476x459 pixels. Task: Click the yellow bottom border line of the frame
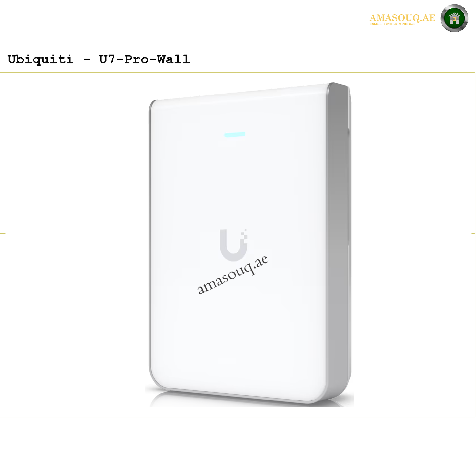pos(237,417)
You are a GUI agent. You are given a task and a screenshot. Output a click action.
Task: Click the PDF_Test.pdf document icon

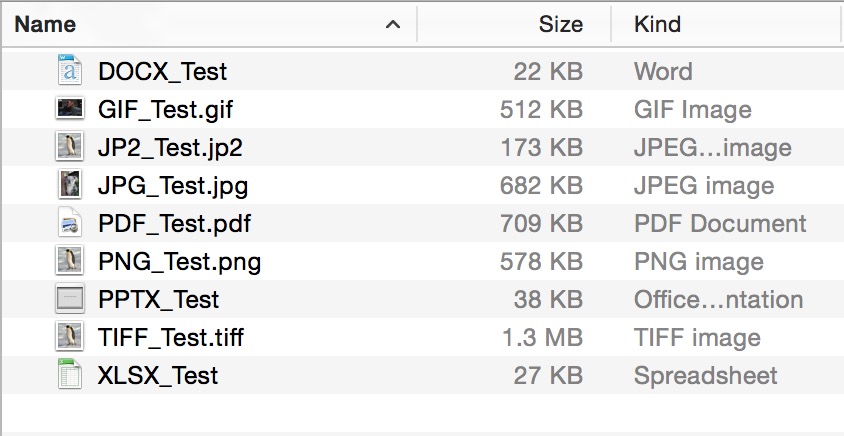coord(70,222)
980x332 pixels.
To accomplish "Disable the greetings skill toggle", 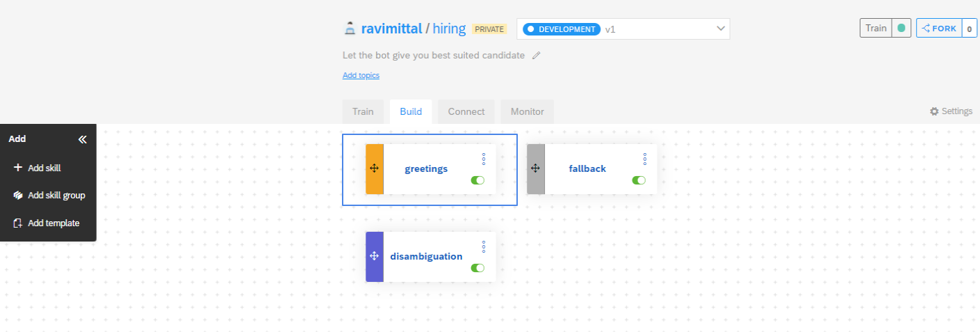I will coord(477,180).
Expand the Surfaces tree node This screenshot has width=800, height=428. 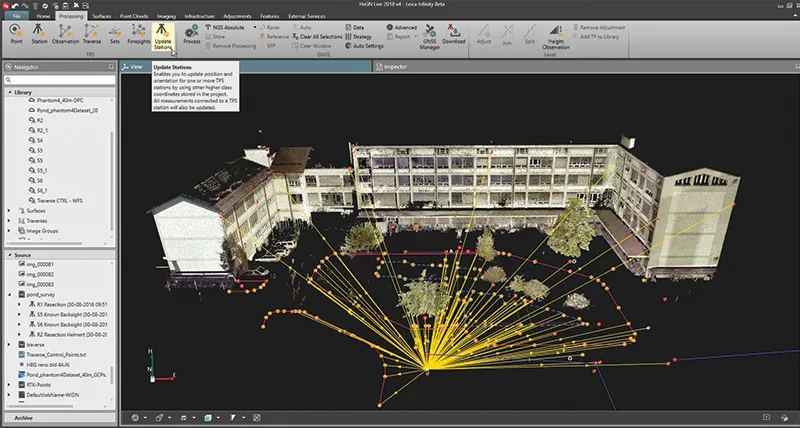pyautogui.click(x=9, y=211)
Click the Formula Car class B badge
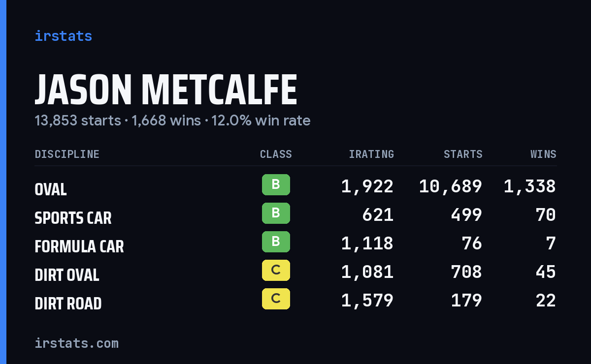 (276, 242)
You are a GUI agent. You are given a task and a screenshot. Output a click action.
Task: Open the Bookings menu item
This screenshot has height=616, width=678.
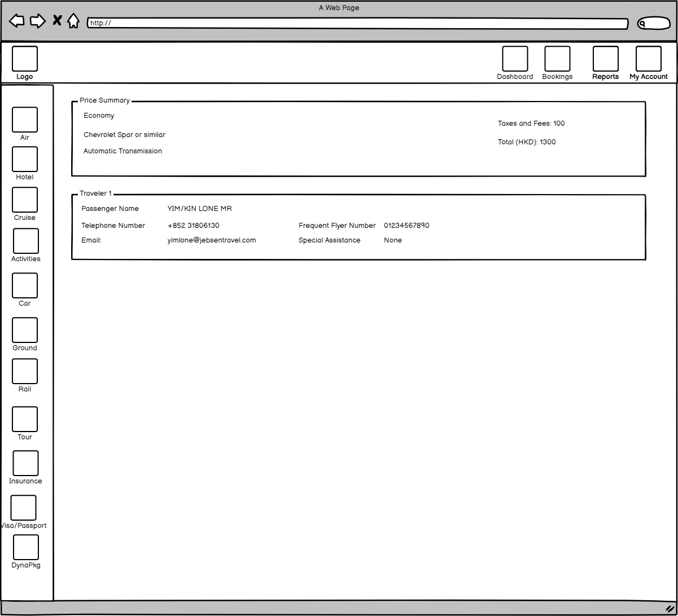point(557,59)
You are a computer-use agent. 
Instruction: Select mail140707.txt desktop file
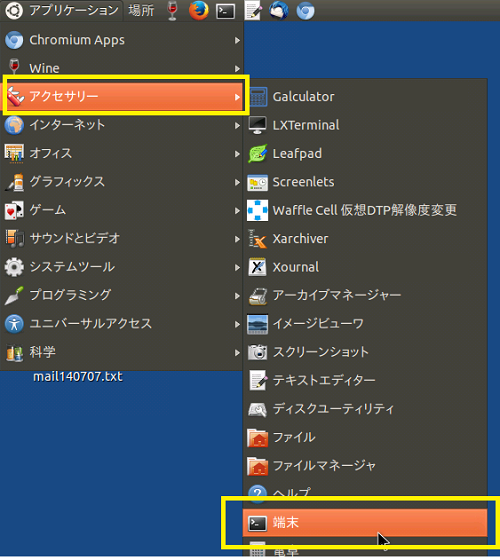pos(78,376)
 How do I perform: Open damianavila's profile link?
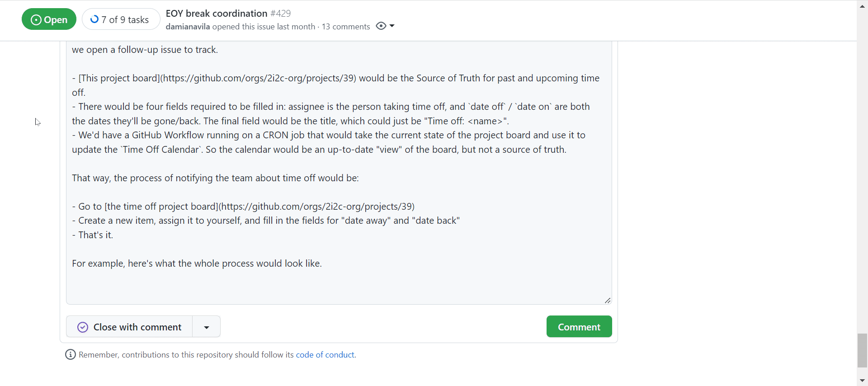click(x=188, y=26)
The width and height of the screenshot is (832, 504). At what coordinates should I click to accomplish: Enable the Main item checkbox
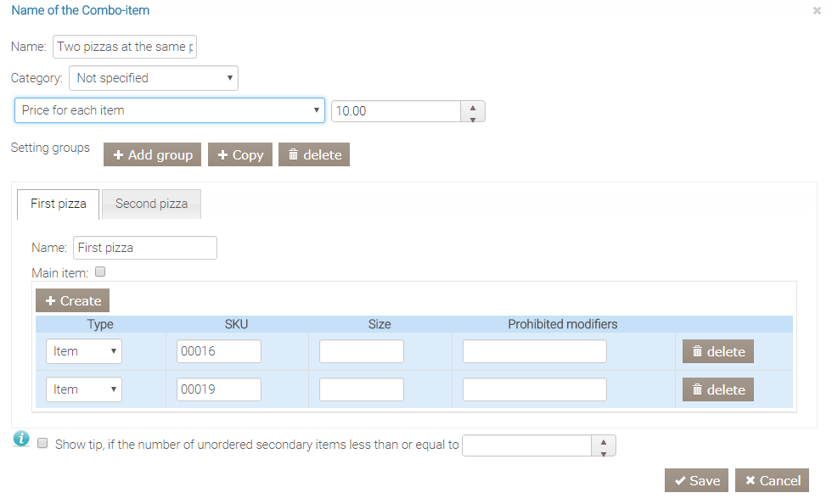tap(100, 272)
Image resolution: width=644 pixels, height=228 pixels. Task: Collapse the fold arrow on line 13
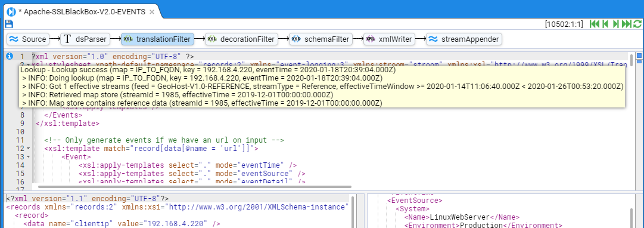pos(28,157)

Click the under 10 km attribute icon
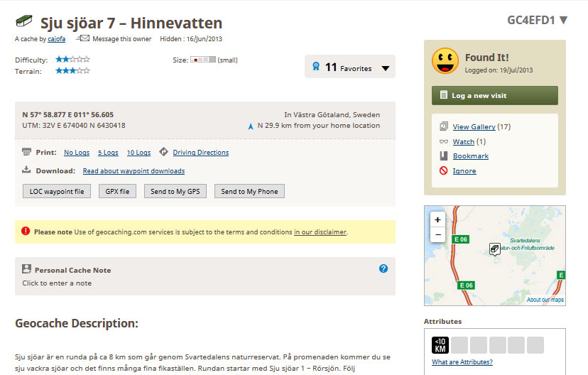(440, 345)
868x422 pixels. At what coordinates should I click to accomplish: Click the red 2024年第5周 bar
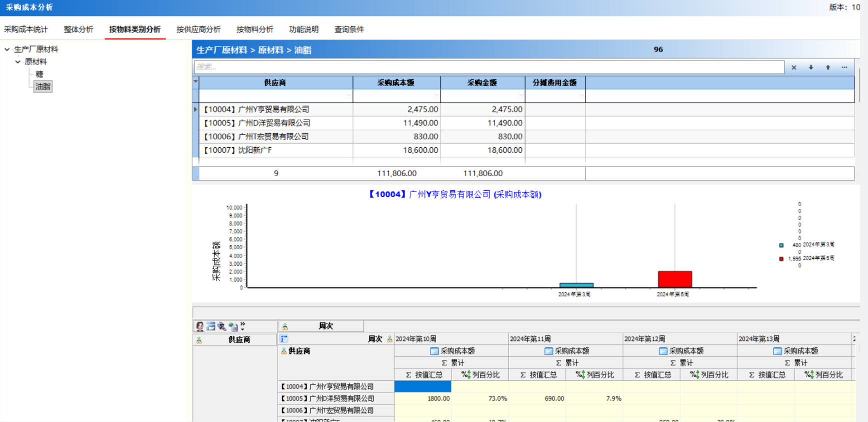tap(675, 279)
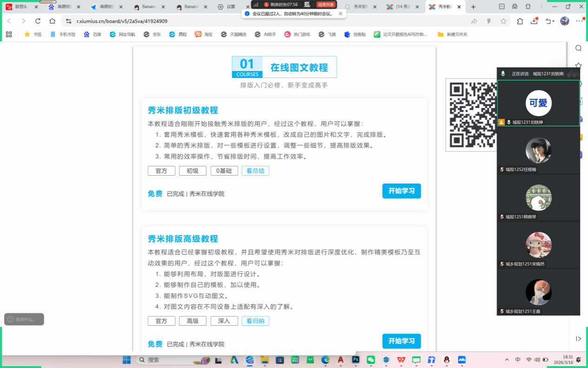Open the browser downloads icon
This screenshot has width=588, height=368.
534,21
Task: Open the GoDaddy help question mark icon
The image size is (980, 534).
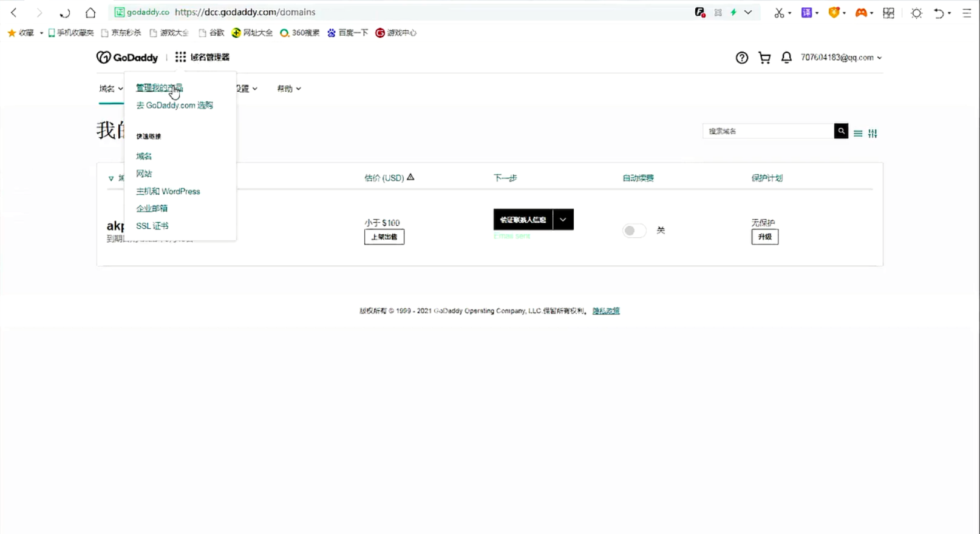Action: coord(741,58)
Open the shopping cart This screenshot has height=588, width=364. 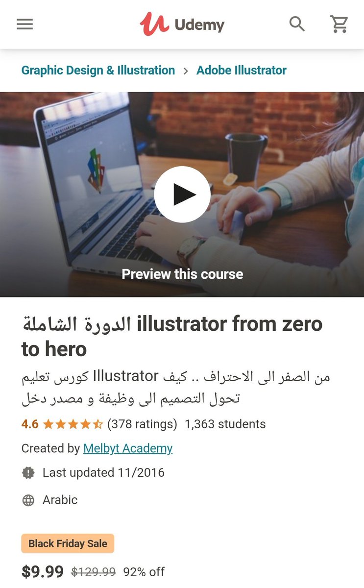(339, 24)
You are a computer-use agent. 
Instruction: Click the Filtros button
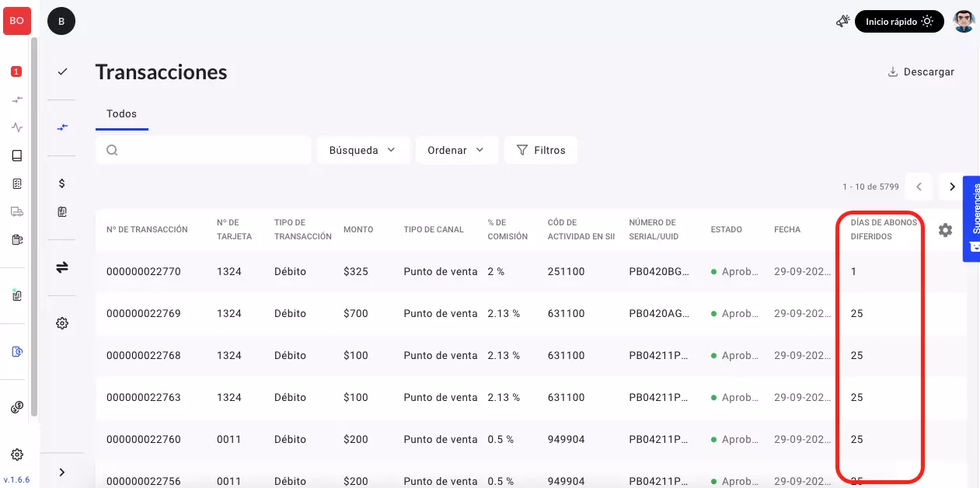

— WHAT IS REQUIRED —
Please print the lines above exactly, beginning at the first line of the entries and ending at the line holding "980x332 pixels.", and leave the pictures out.

— REPLY TO THE TASK —
476x459 pixels. Task: Click the yellow bottom border line of the frame
pos(237,417)
You are a GUI agent. You are given a task and a screenshot. Output a click action.
Task: Click the PDF_Test.pdf document icon

coord(70,222)
980x332 pixels.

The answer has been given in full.